ÜBUNGSTEXT:

◇ ◇ ◇ ◇

Blieb hinter den Erwartungen zurück
Das Cover ist wunderschön gestaltet, ein echter Eyecatcher eben. Es passt noch dazu perfekt zum Thema Geheimgesellschaften. Wenn wir schon bei äußerer Gestaltung sind, verdienen auch die grandiosen Illustrationen ...
Das Cover ist wunderschön gestaltet, ein echter Eyecatcher eben. Es passt noch dazu perfekt zum Thema Geheimgesellschaften. Wenn wir schon bei äußerer Gestaltung sind, verdienen auch die grandiosen Illustrationen der Charaktere eine lobenswerte Erwähnung.
Zum Inhalt: In jedem Jahrzehnt werden sechs Kandidaten mit herausragender magischer Begabung ausgewählt, um in die Alexandrinische Gesellschaft eingeführt zu werden. Doch nur fünf von ihnen werden letztlich aufgenommen. Wer wird die Initiation erleben?

◇ ◇ ◇ ◇

GEGEBENES MATERIAL:
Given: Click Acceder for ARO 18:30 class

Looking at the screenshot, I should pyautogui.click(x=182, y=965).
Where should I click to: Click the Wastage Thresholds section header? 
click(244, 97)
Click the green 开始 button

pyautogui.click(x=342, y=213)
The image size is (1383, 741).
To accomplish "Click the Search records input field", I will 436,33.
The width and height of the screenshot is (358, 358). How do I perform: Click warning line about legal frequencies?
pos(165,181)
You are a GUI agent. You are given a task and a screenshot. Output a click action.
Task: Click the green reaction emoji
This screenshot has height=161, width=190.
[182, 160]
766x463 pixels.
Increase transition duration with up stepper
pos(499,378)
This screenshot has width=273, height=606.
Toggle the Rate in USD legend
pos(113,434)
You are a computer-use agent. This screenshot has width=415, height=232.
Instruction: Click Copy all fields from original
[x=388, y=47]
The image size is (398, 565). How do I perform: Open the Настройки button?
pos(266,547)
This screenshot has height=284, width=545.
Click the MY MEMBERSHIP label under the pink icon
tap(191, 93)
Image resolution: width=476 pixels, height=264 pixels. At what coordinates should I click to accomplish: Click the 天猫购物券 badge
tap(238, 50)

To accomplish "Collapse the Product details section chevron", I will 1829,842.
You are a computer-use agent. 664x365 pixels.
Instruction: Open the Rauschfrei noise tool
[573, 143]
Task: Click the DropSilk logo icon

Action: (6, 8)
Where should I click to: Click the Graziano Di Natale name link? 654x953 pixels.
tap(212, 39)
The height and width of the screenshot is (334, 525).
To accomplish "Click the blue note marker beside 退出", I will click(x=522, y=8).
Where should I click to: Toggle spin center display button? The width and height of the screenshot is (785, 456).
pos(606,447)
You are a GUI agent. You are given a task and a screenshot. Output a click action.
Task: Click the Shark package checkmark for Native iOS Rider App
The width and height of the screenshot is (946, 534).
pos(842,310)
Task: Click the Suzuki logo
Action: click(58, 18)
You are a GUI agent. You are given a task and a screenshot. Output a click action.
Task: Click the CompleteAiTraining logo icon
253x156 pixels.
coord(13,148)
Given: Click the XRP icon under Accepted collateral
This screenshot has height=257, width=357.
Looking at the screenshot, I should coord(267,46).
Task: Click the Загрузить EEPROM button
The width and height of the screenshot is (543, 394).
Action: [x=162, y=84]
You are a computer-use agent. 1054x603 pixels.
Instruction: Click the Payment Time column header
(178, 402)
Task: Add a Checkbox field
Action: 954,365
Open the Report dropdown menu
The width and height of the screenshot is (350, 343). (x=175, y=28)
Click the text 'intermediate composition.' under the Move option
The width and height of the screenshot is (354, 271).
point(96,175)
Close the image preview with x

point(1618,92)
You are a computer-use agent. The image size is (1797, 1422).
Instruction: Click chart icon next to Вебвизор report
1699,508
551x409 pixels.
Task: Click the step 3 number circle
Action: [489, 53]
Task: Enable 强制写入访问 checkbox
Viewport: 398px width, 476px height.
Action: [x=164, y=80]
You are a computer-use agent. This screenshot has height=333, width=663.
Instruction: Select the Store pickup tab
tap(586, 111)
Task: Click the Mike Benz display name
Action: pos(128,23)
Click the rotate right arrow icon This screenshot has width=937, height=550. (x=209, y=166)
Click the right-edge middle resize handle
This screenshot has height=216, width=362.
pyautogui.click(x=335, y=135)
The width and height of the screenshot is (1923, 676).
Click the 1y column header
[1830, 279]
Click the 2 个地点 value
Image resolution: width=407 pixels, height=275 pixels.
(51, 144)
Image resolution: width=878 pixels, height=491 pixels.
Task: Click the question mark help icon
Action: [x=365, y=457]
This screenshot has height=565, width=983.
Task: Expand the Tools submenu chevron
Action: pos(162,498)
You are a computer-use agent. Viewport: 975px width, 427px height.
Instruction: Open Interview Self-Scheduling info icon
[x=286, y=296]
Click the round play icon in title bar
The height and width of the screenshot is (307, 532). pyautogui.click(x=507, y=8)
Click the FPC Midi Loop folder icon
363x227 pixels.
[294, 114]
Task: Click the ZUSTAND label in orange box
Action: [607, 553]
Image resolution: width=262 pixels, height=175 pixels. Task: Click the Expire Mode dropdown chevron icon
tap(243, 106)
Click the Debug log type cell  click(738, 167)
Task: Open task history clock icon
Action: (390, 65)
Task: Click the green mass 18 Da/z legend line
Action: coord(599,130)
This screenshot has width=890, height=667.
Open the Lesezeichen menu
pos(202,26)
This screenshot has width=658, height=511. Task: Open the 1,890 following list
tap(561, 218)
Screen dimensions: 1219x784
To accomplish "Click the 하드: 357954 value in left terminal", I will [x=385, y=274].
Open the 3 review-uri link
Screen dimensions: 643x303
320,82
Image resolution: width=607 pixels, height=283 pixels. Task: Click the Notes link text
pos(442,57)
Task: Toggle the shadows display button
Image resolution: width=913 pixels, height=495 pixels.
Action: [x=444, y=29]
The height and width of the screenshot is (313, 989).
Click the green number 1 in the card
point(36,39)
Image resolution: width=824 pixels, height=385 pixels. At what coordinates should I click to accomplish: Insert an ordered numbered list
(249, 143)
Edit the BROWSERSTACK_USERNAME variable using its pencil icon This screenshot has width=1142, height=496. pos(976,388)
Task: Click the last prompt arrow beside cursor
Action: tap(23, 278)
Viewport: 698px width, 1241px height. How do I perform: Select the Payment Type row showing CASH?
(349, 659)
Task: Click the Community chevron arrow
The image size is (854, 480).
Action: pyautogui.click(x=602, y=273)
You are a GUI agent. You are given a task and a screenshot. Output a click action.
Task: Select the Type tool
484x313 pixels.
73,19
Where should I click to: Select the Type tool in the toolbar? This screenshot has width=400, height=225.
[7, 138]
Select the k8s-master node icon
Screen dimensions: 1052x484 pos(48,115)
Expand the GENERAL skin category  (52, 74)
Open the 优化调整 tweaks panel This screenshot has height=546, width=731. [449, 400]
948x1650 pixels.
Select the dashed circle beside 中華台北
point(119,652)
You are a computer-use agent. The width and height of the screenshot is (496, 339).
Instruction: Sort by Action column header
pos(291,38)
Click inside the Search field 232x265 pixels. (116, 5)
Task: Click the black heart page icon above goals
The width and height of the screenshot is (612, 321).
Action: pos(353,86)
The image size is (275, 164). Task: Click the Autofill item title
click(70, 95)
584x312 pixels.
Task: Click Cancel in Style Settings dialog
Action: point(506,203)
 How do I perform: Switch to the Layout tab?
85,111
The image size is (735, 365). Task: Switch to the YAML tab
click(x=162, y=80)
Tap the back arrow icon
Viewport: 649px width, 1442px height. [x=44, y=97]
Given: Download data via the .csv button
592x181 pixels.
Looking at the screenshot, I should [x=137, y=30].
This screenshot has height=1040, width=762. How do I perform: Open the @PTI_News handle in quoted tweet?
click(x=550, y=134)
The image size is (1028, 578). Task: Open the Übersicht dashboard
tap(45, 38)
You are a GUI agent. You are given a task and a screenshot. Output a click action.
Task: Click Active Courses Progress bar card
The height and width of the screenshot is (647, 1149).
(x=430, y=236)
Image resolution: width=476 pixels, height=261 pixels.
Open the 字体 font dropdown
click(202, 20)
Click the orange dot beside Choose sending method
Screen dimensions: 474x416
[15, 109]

◇ ◇ ◇ ◇

AUFGABE:
Gib aus dem Übungstext die Stelle von „Zum Inhalt: In“ bis einschließlich „die Initiation erleben?“ Wort für Wort wieder. Das Material hat nichts mit dem Übungstext zu tun.

MUSTERLÖSUNG:
Zum Inhalt: In jedem Jahrzehnt werden sechs Kandidaten mit herausragender magischer Begabung ausgewählt, um in die Alexandrinische Gesellschaft eingeführt zu werden. Doch nur fünf von ihnen werden letztlich aufgenommen. Wer wird die Initiation erleben?